The odious and illegal practice of hiring based on immutable characteristics like race is a flagrant attack on civil rights that harms all Americans[.]

I’ll go further: it’s an insult to those minorities and women; BlackRock and Fink are saying that minorities and women are intrinsically inferior, inherently too stupid, to be able to compete without the special treatment and coddling that is preferential, DEI-based hiring.

There’s no doubt that there remains a disparity, especially in STEM environments, between white hiring into good-paying jobs and minority and women hiring into those jobs. But that disparity won’t be cured by preferentially hiring minorities and women; they still too often aren’t qualified for the positions, so they fail and set the program, and the hiring company, back.

The correction for the disparity lies in a factor that’s at the foundation of our nation: equal opportunity. That equality of opportunity doesn’t currently exist in our education system (among other milieus); see for a canonical example, the Baltimore, MD, school system’s failure and subsequent coverup by those responsible.

If BlackRock and similar entities put the money and energy they’re currently committing to push wokeness into improving our educational system (without the Woke…foolishness) and getting our children taught—from pre-K through high school—science, technology, engineering, and math, along with American history, Civics (and more of this than a single semester in junior high), Western Civilization, logic, and literature, with equal emphasis on inner city schools and wealthy district schools, those disparities would disappear in a generation.

 

The letter itself can be read at the first link above.

20th Century Bigotry Updated

The Wall Street Journal‘s editors opined on the fraud that’s rampant—and hard to root out—in Federal programs intended to give a special leg up on project awards to “Disadvantaged Business Enterprises.” They closed their piece with this bit of truism on the…foolishness…of singling out government-favored groups of Americans for special treatment.

Trying to do social engineering via civil engineering makes federal projects opaque, inefficient and—far too often—dishonest.

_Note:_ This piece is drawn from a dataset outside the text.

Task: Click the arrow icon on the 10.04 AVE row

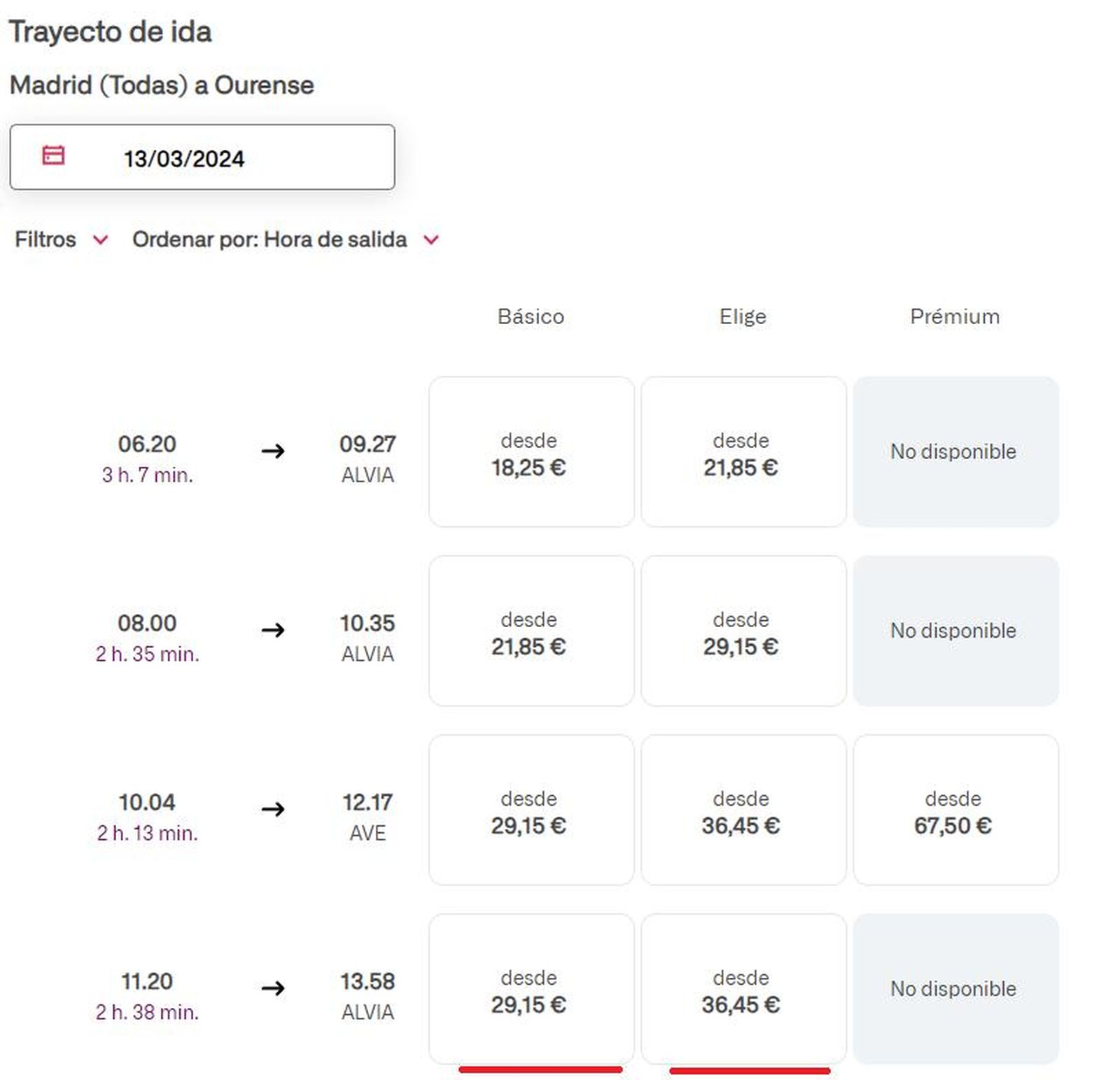Action: pyautogui.click(x=273, y=811)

To which I add, it’s also just another way for the Left and their Progressive-Democratic Party to repeat—updated for the 21st century—the segregationist bigotry of the middle of the last century.

Defenseless

Wisconsin State Congressman Scott Allen is proposing a state law that would give local school boards the ability to decide for themselves whether to allow firearms in their districts rather than being hamstrung (in several senses) by a Statewide ban on firearms in all schools. Allen, on the origin of his bill:

This bill came about at the request of the Germantown School Board who wrote that the “gun free school zone” signs do nothing but notify a criminal that there will be few, if any, people in the building that can defend themselves. Schools provide soft targets for those looking to do harm, and this bill gives school boards the option to change that.

That’s a pretty sensible step toward Wisconsin’s citizens being able to defend themselves and their children until the second responders, the police, arrive on the scene just a very few minutes later. Those very few minutes are when the shooter’s butchery occurs unless the first responders, the citizens already present, can defend.

Wisconsin’s Progressive-Democratic Party Governor, Tony Evers, says otherwise.

This bill shouldn’t make it to my desk—but if it does, I’ll veto it. Plain and simple. I already vetoed Republicans’ bill to allow loaded guns on school grounds because increasing firearms on school grounds won’t make our schools or our kids safer. So, let me be clear: I’ll veto any bill that weakens Wisconsin’s gun-free school zone law. Period.

Evers doesn’t take Germantown’s school board seriously; he wants that Gun-Free Zone sign posted and that exposure proclaimed. Evers is showing that he doesn’t want common sense firearm laws, his claims to the contrary notwithstanding. Evers is insisting, instead, that he wants Wisconsin’s schools to be target zones for shooters.

Evers plainly wants Wisconsin’s school children, teachers, and school staff to be as defenseless in those critical minutes as is his gun control ideology.